_Quoted passage_
___

I have written an email to the author or rewrite-clj, but no response yet.

sogaiu00:05:40

yes, it seems difficult to reach him...may be we can find someone who can find him in person 🙂

lread00:05:05

hope he’s ok. life happens sometimes.

lread00:05:24

for deps.edn, I could ease into it with https://github.com/RickMoynihan/lein-tools-deps I suppose

sogaiu00:05:37

hadn't seen that -- will take a look

sogaiu00:05:47

rewrite-clj's project.clj seems pretty straightforward

sogaiu00:05:08

need to check rewrite-cljs' though

lread00:05:26

I think deps are pretty straightforward…

lread00:05:33

let me put this on my todo list

lread00:05:16

I miss my old rewrite-cljs playground squirrel.

sogaiu00:05:32

lol -- it's been playing around over here, hoping to end up in a native-image project 🙂

borkdude07:05:28

native image for what?

borkdude09:05:41

I’m slightly worried about the unreachability of the rewrite-clj author. I hope he’s doing OK.

___

[Text and item location entries]
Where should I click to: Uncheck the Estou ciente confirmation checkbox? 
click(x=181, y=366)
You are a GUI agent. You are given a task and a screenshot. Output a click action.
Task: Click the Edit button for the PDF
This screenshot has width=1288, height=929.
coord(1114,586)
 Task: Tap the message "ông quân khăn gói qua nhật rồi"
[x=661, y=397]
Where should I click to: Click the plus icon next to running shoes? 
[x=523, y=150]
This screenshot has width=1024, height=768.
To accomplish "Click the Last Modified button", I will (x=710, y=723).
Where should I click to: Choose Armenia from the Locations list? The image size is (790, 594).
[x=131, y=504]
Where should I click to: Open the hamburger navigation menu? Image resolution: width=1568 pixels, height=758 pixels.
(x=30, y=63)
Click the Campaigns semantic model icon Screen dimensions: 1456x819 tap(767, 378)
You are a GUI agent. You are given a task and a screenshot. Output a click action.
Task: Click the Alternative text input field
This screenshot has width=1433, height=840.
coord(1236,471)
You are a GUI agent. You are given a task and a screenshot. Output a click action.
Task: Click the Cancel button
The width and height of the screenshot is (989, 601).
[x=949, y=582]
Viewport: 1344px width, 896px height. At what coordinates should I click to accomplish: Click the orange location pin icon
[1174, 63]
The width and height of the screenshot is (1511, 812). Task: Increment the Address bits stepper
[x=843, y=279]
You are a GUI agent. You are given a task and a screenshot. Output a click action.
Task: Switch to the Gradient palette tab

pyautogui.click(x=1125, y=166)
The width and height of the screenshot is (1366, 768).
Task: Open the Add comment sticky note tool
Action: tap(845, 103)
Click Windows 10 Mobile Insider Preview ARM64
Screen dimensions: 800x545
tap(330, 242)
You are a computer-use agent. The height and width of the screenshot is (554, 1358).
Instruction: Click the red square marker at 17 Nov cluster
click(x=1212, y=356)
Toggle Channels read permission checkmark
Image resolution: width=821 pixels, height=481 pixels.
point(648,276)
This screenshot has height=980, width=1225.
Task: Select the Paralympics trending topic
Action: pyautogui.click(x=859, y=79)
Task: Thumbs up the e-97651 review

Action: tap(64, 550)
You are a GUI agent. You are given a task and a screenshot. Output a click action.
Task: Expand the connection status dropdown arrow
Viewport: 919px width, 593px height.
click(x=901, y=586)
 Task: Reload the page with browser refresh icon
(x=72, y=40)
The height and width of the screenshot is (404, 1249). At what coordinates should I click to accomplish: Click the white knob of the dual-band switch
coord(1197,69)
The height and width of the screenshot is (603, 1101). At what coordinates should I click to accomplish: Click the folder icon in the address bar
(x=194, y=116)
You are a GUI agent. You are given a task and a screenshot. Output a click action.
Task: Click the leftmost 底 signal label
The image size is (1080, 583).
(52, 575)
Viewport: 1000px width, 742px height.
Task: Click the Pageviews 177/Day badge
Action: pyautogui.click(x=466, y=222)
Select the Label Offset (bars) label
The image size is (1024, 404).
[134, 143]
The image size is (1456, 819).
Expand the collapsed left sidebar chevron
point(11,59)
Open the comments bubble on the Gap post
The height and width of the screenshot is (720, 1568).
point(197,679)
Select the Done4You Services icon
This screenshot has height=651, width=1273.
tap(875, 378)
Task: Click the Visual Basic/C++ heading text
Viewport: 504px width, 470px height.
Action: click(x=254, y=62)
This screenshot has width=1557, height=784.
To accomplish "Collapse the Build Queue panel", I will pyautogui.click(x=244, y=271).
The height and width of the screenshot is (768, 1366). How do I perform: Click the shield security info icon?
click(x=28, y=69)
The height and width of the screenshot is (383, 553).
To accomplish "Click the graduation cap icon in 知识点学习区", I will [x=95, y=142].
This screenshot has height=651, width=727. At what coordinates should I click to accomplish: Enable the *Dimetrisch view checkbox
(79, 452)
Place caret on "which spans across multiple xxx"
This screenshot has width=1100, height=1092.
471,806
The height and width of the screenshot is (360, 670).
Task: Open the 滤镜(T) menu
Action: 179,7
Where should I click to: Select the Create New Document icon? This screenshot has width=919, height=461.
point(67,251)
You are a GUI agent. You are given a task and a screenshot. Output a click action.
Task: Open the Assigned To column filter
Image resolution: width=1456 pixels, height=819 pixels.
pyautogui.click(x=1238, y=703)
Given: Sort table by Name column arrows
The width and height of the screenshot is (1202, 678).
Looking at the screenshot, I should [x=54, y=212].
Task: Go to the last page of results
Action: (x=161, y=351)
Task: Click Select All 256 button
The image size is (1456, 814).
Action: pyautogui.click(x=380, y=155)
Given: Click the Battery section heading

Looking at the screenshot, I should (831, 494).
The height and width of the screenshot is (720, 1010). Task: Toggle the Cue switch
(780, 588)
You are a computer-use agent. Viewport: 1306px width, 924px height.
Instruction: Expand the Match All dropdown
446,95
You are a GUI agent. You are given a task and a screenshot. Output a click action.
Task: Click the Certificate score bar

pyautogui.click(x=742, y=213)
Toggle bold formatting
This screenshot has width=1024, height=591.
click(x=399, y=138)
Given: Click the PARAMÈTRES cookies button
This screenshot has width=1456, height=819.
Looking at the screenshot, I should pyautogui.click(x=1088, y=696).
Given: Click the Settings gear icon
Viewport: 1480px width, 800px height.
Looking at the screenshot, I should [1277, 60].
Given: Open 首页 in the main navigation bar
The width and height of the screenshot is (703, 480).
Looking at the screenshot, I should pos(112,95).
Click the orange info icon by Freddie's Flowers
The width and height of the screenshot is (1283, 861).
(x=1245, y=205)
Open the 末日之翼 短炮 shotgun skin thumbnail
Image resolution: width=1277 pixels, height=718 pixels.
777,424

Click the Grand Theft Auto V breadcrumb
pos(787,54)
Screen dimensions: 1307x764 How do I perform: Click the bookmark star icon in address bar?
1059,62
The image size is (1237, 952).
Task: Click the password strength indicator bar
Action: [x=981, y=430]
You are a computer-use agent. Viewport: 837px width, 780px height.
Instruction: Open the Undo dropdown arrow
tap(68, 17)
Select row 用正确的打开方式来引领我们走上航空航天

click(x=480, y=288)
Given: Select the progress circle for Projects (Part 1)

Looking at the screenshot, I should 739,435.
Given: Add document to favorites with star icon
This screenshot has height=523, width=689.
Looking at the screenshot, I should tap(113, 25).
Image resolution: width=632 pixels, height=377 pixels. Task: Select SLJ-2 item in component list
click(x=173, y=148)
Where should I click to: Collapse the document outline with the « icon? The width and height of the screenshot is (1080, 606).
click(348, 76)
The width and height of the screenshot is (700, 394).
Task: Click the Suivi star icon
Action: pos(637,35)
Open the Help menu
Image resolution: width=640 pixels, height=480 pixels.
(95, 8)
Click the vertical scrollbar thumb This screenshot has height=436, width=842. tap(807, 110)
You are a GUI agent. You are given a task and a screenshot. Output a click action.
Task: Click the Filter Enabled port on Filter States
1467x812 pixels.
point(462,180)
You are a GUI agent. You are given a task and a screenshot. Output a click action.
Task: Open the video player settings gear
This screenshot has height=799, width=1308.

___

_Set problem 1_
How many lines of the listing contain the string "pyautogui", with case counted? Give only the number.
_Set problem 2_
Carry on the chat about rewrite-clj from its last message.

_Result 1_
8

_Result 2_
borkdude11:05:33

ok, phew, his account is showing activity: https://github.com/futurice/entranceFE/pull/16 so I guess he’s fine 😉

sogaiu13:05:38

good to hear xsc seems to be ok 🙂

sogaiu13:05:45

@borkdude i'm working on a proof-of-concept editor extension to perform the inline-def transformation you blogged about. so iiuc, it's kind of the opposite of one of the things your clj-kondo does (clj-kondo detects and can remove(?) inline-defs).

borkdude13:05:19

clj-kondo only detects, it does no transformations

lread13:05:25

Good to see xsc is active. I wonder if there is a way we can get his attention.

borkdude13:05:40

@sogaiu what would your editor extension do? is there any ticket with a longer description?

sogaiu14:05:42

@borkdude thanks for the clarfification on what clj-kondo does. i'm still finishing up an initial implementation so no description yet, but the idea is to be able to have your pointer / cursor somewhere in a defn, you invoke a command, and the result is that the defn surrounding the cursor is auto-detected and then the inline-def transformation is applied to it. does that make sense?

borkdude14:05:31

I’m not sure why an editor would have to do that for me? it’s usually only a temporary debugging thing for me

sogaiu14:05:41

it's a proof of concept for making stand alone extensions that don't bloat other extensions. the design uses native image so that different editors can use the same native image piece.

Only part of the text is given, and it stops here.